Partial salvation, however, can be found in a familiar but estranged source – the oft-forgotten love of fiction. Despite their hectic schedules, students should consider setting aside some time in the next few weeks to rediscover literature and poetry, thereby enriching their intellectual lives and finding emotional solace and joy in the beauty unique to the written word.

Fiction bridges the gap between exhausting mental labor and mind-numbing and irrelevant distractions in a way that no other pursuit can. In particular, difficult class readings are distinctly different from the imaginative and emotive capacities of well-written prose, which can help ease the burden of life’s many stressors. As H. P. Lovecraft poetically wrote, literature has the ability to “weave gossamer ladders of escape from the galling tyranny of time, space and natural law.”

There is no denying that this is a critical time in the academic calendar. In this context, the idea of engaging with literature outside of class easily appears to be imprudent. If one were to invest time in the written word, surely 150 pages of comparative government reading assignments should take priority. In reality, however, students will engage with Netflix and Facebook before reading for pleasure — this is where the true imprudence lies.

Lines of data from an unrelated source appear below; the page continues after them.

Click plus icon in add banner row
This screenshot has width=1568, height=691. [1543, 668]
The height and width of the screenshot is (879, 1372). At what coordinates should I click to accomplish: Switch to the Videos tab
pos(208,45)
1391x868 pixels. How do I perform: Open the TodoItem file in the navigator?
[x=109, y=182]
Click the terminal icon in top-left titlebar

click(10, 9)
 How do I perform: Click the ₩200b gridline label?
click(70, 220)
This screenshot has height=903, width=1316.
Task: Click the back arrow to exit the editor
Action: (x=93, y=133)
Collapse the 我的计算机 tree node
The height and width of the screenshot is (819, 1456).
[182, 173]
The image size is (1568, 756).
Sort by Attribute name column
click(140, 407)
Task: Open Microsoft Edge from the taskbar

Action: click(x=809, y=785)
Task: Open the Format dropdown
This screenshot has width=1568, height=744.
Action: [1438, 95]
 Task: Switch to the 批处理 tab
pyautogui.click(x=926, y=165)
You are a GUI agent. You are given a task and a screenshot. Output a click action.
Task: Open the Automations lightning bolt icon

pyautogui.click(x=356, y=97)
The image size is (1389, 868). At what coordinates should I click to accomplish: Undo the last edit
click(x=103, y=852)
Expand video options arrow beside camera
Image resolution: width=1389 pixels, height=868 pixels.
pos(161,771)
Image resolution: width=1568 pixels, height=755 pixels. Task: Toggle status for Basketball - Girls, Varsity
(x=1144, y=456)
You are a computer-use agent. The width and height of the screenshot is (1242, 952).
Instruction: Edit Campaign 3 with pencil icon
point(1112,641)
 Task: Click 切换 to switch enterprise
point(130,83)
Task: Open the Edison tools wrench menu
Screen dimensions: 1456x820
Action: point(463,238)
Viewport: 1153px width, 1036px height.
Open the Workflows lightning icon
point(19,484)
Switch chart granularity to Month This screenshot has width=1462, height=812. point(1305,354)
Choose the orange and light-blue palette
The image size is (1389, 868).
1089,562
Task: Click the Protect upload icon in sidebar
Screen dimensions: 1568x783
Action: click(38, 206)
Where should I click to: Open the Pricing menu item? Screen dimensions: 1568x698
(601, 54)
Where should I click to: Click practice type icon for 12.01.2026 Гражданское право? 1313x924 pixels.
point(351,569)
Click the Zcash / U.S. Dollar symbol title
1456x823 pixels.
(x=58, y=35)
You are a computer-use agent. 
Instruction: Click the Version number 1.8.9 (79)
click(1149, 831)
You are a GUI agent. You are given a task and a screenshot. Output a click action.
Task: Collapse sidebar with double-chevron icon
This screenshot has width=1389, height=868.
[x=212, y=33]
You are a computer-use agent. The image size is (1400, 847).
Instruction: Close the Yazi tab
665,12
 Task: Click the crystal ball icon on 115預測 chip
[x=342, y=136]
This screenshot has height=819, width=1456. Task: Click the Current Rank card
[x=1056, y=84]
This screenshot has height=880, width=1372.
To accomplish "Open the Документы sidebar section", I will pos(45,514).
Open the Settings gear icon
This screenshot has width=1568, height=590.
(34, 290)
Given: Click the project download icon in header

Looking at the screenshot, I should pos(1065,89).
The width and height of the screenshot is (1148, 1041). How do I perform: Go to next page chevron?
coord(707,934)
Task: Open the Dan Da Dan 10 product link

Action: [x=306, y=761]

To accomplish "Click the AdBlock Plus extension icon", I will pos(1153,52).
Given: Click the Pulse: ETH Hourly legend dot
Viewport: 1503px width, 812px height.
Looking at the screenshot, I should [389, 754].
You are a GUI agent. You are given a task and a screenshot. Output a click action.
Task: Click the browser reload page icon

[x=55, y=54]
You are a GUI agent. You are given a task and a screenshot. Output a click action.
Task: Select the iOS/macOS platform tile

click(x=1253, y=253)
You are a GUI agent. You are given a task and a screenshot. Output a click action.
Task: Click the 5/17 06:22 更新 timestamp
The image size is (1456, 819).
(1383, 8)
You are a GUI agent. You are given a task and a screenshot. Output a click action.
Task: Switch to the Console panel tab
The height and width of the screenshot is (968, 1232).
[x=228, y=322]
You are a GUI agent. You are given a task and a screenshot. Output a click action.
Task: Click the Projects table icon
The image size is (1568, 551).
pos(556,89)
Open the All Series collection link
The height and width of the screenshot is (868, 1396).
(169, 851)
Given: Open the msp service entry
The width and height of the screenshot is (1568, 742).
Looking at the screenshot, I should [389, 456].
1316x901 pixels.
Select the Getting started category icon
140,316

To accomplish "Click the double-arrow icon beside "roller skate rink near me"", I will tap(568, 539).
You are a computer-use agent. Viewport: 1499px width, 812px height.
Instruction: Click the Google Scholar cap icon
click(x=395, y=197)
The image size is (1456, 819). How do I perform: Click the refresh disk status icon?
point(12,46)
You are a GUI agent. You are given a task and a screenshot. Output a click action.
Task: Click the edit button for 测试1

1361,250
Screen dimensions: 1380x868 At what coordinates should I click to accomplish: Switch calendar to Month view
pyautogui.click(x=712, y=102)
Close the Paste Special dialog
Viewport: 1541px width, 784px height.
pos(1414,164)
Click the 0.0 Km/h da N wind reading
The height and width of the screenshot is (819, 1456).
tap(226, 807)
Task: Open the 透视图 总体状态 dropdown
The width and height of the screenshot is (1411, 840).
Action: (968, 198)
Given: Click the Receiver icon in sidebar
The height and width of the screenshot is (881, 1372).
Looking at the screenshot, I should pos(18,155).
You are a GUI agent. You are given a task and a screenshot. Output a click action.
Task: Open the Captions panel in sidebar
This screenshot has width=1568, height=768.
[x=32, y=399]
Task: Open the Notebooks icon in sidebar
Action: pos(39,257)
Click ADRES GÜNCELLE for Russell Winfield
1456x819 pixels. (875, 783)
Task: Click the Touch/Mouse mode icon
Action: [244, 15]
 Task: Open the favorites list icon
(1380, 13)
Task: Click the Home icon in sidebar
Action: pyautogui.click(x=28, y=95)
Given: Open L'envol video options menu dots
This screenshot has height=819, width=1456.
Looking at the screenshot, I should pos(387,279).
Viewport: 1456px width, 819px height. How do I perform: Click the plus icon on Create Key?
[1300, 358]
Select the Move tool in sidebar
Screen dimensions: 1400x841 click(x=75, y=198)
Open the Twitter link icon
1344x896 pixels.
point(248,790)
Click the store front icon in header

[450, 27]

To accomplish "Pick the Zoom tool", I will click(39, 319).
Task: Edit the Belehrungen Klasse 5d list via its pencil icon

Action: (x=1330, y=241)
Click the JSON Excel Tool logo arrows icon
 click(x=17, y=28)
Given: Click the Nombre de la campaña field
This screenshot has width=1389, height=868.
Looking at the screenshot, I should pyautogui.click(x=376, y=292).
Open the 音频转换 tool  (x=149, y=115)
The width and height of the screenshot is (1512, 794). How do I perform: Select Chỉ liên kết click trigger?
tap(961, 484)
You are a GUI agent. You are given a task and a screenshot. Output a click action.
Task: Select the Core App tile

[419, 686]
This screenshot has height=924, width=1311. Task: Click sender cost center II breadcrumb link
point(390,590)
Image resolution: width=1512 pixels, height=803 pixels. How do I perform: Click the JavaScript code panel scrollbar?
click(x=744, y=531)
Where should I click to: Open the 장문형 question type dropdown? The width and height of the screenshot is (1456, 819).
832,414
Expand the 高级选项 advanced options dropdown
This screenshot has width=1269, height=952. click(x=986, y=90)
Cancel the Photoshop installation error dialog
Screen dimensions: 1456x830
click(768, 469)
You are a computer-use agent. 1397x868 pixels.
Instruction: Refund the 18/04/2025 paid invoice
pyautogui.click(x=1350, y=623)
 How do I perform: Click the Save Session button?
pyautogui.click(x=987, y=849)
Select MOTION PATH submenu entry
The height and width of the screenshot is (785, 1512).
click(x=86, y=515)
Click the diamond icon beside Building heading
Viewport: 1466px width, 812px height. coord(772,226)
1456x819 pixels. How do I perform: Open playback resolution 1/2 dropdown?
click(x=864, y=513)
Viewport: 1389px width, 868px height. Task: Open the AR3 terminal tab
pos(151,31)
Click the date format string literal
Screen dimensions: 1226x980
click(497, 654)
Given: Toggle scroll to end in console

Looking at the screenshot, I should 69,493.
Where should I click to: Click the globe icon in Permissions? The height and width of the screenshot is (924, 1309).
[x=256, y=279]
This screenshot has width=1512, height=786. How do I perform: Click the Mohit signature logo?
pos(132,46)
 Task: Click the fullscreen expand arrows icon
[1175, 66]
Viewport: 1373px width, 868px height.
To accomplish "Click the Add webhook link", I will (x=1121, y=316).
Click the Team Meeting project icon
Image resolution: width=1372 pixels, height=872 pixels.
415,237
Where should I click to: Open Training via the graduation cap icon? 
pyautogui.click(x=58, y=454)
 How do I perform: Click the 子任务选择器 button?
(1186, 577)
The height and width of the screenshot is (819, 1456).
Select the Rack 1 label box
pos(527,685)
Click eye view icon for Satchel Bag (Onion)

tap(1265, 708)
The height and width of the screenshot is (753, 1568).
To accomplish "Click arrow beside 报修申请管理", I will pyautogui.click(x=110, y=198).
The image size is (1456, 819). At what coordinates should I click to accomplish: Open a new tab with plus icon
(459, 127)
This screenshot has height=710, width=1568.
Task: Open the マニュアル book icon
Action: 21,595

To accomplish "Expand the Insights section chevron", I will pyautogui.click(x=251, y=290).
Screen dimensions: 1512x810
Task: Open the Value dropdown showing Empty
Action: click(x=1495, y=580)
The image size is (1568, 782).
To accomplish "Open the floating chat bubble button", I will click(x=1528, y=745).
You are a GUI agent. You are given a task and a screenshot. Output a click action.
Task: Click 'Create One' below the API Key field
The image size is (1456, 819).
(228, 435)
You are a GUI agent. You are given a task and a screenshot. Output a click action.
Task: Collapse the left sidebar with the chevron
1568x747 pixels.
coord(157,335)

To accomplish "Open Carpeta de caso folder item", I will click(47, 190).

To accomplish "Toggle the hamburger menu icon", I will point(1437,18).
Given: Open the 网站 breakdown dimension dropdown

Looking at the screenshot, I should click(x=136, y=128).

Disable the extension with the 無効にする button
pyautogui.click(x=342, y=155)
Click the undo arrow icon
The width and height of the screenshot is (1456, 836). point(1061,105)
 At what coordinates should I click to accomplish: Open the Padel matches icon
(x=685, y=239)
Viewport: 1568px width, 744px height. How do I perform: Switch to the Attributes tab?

A widespread belief on the Hilltop perpetuates the idea that a student’s time should be divided neatly between the grind-like struggle of academic perfection and the equally passionate pursuit of mental disengagement during free time. This situation is antithetical to the goals of cura personalis and represents a modern failure to understand that a flourishing life requires diverse intellectual passions.

Through fiction, one may escape all the constraints that seem to be omnipresent as finals bear down. Many Georgetown students experienced an upbringing filled with literature that presented lands beyond time, scenes without limit and magic that transcended the familiar. At this point in the semester with an unending amount of workload, what could possibly be more attractive?